Again, he was right on target. The goods had been easy to access, were in pristine order, and promised to be slow burning. “Sounds perfect, especially since I’ve only got a couple of free hours this weekend, you know between working extra hours, the kids … ,” he pleaded.

I cut him off right there, took a breath and blurted out the location. I gave up that secret, just like I had with a favorite powder stash, a secret trail or two and one of my favorite primo desert camping spots (it doesn’t hurt that he’s a direct relation). Minutes later, he climbed into the truck and pointed it for that prime enclave of standing dead ponderosa. I only hope it’s helping feed his voracious firewood habit. I know it helped me feed mine.

Like many Durangoans, I spent the last two weekends bringing in the big haul.
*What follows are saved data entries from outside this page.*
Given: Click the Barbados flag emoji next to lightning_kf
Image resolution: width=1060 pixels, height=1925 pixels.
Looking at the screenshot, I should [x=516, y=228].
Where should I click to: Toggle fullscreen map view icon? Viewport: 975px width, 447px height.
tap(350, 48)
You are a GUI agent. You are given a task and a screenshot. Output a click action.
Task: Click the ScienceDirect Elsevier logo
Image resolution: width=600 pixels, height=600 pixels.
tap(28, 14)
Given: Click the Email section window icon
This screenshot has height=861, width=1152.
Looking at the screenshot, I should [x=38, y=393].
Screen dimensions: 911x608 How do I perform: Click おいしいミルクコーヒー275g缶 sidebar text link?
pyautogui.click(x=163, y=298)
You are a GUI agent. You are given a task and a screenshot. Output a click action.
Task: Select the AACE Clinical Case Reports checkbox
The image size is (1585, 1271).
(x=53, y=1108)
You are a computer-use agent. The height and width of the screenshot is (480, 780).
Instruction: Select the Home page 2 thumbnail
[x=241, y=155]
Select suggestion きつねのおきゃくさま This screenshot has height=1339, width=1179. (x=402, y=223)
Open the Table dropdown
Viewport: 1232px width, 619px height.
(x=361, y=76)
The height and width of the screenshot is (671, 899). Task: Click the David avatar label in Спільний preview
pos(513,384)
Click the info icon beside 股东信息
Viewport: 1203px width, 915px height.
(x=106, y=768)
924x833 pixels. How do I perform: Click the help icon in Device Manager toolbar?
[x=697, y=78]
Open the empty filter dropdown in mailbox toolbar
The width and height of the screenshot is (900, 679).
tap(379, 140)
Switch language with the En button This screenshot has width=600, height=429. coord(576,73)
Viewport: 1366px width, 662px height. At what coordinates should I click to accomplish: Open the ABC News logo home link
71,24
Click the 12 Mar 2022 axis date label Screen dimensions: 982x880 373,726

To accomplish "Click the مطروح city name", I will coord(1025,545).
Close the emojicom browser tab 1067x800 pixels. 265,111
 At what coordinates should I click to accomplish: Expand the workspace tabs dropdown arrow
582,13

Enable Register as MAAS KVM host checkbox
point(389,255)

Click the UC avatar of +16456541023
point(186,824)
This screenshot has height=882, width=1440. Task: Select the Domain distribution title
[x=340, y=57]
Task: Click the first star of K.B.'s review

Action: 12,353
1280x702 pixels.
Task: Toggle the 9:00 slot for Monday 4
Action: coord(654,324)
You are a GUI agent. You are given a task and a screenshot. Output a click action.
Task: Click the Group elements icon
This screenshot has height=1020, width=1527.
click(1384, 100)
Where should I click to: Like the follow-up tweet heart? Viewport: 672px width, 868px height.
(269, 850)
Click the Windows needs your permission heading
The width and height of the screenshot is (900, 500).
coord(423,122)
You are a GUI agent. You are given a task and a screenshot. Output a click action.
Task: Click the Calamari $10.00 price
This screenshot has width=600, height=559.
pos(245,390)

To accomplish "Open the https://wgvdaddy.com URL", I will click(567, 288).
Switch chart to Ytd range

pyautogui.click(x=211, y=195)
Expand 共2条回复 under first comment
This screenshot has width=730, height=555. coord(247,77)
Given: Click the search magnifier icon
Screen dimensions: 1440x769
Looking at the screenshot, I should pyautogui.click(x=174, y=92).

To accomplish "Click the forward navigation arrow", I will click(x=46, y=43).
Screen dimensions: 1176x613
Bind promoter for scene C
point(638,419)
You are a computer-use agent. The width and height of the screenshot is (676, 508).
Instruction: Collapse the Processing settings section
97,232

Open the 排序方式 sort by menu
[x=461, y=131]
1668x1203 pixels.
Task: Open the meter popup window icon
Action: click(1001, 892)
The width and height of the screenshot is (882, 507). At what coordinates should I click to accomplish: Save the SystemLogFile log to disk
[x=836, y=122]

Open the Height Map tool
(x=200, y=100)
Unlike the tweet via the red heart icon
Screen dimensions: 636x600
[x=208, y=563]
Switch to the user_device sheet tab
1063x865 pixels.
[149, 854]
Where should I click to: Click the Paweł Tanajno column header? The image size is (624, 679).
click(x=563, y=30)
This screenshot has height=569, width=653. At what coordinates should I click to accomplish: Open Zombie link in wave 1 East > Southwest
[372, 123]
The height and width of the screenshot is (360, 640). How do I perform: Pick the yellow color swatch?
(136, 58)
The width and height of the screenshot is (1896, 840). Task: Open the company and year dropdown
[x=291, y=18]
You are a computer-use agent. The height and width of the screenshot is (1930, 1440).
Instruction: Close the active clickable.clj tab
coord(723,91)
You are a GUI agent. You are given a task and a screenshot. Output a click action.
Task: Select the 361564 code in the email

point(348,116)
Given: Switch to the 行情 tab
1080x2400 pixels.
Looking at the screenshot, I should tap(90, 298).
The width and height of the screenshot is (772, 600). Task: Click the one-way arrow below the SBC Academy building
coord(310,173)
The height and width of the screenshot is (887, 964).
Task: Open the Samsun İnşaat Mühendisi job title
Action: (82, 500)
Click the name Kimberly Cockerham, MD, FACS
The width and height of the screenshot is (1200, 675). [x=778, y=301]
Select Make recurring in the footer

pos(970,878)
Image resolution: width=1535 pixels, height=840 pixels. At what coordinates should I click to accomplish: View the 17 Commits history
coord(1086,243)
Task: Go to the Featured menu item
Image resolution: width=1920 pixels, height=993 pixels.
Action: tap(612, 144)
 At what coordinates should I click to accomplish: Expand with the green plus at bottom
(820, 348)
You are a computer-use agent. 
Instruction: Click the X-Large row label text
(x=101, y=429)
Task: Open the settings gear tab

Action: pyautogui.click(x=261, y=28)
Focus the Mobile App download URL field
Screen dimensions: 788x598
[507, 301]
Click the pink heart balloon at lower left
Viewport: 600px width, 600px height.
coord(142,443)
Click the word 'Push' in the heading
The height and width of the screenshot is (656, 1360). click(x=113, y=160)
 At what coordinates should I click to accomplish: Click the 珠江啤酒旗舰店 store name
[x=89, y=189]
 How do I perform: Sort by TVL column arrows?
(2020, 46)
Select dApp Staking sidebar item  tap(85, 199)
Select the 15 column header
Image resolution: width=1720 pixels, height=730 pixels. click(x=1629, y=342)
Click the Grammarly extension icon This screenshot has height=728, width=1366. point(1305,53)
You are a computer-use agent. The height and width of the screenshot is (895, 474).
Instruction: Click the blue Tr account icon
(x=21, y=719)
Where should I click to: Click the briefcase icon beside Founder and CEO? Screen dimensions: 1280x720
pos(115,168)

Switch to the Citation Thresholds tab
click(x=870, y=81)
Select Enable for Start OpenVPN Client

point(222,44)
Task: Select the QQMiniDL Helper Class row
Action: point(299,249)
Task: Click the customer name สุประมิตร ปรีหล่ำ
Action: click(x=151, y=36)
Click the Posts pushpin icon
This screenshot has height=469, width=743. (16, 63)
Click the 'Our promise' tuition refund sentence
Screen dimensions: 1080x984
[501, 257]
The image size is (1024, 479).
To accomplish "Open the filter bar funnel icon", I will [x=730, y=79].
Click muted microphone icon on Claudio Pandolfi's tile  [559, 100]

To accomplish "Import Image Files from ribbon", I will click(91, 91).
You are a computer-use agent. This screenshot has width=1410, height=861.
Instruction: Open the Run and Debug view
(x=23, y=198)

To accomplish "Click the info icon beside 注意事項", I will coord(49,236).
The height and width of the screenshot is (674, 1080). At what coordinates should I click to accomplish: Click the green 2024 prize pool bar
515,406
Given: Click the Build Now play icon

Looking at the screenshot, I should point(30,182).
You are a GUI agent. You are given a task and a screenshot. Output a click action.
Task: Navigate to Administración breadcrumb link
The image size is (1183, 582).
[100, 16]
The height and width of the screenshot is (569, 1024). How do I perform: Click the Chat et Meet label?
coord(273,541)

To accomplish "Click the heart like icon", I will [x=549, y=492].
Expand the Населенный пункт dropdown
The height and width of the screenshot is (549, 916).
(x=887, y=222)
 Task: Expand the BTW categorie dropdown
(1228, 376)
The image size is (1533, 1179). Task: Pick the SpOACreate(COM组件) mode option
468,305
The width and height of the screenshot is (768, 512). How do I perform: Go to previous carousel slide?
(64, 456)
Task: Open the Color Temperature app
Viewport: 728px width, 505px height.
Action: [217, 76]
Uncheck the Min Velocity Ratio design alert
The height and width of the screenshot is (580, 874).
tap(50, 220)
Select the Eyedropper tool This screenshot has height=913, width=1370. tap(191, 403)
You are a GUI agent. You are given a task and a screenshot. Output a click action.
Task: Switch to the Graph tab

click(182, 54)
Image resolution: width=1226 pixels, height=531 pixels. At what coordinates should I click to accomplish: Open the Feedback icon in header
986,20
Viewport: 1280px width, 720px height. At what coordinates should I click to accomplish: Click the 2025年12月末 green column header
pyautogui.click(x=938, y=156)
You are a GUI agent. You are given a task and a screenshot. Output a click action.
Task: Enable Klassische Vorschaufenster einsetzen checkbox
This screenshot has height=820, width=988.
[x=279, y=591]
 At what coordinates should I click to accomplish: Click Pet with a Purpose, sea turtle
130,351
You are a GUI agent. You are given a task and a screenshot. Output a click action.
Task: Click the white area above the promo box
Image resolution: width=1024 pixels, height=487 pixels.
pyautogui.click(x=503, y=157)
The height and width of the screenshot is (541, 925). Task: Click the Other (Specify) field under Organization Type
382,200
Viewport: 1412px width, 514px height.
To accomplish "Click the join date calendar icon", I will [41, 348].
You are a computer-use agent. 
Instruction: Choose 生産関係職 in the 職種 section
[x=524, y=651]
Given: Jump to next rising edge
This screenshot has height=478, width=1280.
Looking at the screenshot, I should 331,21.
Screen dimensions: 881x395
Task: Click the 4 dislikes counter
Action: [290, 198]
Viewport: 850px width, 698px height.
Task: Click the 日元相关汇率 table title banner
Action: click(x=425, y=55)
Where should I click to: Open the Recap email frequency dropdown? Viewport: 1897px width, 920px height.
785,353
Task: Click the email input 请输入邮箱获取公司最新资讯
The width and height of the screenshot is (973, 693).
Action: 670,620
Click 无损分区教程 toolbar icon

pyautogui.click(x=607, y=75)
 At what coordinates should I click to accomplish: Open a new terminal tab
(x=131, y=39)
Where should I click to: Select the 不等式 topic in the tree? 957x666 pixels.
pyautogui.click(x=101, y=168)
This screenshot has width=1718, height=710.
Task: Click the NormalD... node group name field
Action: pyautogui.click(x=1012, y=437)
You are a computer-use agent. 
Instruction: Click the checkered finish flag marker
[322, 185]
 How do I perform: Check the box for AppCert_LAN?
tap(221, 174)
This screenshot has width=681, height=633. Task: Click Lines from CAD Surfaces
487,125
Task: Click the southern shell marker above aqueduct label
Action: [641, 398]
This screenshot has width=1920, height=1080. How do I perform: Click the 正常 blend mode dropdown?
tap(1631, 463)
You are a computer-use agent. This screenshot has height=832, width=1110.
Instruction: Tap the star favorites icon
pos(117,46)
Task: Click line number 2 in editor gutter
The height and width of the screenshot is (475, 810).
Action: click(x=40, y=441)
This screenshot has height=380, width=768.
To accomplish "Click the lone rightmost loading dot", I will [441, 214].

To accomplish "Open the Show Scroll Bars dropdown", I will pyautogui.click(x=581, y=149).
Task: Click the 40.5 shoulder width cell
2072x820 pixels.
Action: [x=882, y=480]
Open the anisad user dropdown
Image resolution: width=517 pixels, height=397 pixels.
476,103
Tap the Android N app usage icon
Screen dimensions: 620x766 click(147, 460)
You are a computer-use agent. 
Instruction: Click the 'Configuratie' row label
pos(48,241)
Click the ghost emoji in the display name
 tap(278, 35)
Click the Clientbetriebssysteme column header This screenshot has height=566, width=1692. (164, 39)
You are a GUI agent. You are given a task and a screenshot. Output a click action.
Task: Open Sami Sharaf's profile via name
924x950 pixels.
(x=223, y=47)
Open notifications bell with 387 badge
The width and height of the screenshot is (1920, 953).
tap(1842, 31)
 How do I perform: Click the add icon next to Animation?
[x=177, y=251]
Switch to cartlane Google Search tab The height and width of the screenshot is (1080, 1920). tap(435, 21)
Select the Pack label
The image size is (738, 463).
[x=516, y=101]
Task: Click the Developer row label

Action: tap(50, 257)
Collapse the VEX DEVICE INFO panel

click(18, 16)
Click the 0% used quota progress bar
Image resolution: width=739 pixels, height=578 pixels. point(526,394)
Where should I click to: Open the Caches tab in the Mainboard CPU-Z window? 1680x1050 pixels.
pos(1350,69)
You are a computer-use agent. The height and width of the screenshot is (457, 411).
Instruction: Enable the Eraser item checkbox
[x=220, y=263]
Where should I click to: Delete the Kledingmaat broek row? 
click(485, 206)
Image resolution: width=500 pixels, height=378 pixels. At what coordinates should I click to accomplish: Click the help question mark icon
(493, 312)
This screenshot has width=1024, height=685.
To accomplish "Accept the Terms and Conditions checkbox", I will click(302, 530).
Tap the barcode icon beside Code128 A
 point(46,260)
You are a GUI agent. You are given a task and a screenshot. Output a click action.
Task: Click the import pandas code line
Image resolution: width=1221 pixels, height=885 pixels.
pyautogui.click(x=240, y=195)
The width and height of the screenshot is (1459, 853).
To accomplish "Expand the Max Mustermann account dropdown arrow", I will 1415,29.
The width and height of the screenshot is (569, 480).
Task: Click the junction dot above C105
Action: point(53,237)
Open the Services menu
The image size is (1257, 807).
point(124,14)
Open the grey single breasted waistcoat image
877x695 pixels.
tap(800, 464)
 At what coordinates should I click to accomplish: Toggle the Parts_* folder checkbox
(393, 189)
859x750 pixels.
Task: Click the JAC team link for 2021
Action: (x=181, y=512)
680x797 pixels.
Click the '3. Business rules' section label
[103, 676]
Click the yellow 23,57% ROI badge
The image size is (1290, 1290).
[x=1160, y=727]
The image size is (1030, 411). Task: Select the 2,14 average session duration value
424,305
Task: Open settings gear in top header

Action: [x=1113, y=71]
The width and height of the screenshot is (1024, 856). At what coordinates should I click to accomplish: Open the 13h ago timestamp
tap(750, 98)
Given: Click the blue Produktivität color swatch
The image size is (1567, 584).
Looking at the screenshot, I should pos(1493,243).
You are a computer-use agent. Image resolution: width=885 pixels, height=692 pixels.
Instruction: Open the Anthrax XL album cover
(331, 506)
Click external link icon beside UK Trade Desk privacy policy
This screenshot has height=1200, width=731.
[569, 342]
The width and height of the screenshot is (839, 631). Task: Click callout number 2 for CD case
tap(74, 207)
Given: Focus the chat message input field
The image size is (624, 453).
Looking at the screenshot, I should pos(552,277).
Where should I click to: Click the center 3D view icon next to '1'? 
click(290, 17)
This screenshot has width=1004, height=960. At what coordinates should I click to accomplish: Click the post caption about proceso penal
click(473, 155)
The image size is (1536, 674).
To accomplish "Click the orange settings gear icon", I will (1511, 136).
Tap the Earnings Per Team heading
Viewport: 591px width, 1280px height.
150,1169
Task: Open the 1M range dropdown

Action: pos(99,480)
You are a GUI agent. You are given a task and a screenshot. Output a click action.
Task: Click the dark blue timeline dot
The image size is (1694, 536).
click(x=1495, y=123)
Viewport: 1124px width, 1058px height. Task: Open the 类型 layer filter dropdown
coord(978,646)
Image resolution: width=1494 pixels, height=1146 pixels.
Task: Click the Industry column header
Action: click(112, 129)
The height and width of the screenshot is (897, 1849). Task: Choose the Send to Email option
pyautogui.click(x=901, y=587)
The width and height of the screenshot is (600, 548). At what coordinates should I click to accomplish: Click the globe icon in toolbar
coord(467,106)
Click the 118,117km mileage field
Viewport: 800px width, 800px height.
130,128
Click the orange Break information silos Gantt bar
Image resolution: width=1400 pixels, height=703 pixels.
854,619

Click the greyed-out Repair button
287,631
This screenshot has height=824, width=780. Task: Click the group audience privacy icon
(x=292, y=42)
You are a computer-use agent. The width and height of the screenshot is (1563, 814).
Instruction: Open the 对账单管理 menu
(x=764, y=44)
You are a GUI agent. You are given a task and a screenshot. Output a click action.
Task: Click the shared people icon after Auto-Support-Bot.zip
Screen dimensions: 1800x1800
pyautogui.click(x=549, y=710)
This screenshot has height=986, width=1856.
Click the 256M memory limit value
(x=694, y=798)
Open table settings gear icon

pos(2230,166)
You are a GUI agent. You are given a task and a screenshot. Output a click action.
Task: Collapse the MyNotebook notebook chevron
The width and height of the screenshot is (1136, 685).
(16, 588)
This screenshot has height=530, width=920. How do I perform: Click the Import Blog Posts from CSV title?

Over the course of three outings, I harvested some of nature’s bounty in hopes of warding off the coming cold. Call me a weirdo, but I sincerely enjoy wandering the woods with my chainsaw. The process is almost always as good as the product, and many of the moments were sublime for this amateur lumberjack and his brood.

Two weeks ago, the whole family spent the afternoon bringing in thick rounds of blue spruce under late fall sunshine. Mother Nature had kindly blown down a mature tree that was dozens of feet tall and dozens of years in the growing. Sometime early this spring, she felled it with a stiff breeze and laid it perfectly across a small boulder, sawhorse style. The cuts were easy, the wood was perfectly cured and not even my close relations would hear about this find. Best of all, all three members of the Sands clan were on hand, bringing in the load and taking a stake in our shared winter warmth. When the day was done, the Sands wood shed was half full, and this exhausted cutter was happily sawing a different type of log atop pillow ridge.

However, some of my recent cuts have been less than dreamy, like last Friday morning’s exploits. On that fateful mission, this lone lumberjack dropped two standing dead ponderosas that were already getting a bit on the mealy side. I then had to lug the load through thick scrub, over a pair of 7-foot cliffs and down a steep embankment to the pickup. At a definite low point, mud filled my boots just as a rogue round bounced off course and ripped the mudflap off my truck in a bout of poetic injustice. Oh and I almost forgot, it was pouring rain throughout the ordeal.

But, even that was not a bad day for this hungry logger. Ask almost anyone who burns in the winter – there’s something “special” about gathering and splitting wood.

While I’m particularly enamored with clearing deadfall from my personal property, driving 5 miles from my front door and into the San Juan National

Forest takes a close second place. The tools of the trade have also captured my fickle heart. What can I say? Men and chainsaws go together like 8th grade and Playboy magazine. The facts that wood is a renewable resource and deadfall has the same carbon footprint on the ground as inside my firebox don’t hurt the process either.

But that’s not why I loaded up the saw, purchased my flashy day-glow wood cutting permits and ventured into the woods this fall. For me, the experience is more about connection than end results.

Call me a Luddite, but something is lost when the thermostat gets cranked up and the monthly gas bill arrives at the end of the month. Sure it’s convenient to sit back, hear the whir of forced air and hide from the wiles of Old Man Winter. But cutting, chopping and stacking wood speaks to something deep in my genetic coding. Firing up the Stihl and working for the coming winter seems to restore a bit of my humanness each fall (and it doesn’t hurt that thousands are staying in my pocket and out of the petrochemical industry’s grubby hands).

Trading a few hard afternoons and a few dozen dollars in permits seems like a pretty good bargain to me. If I can hold onto all of my digits, I plan on bringing in the big loads for many years to come, assuming I can keep word of my prized stashes from getting out.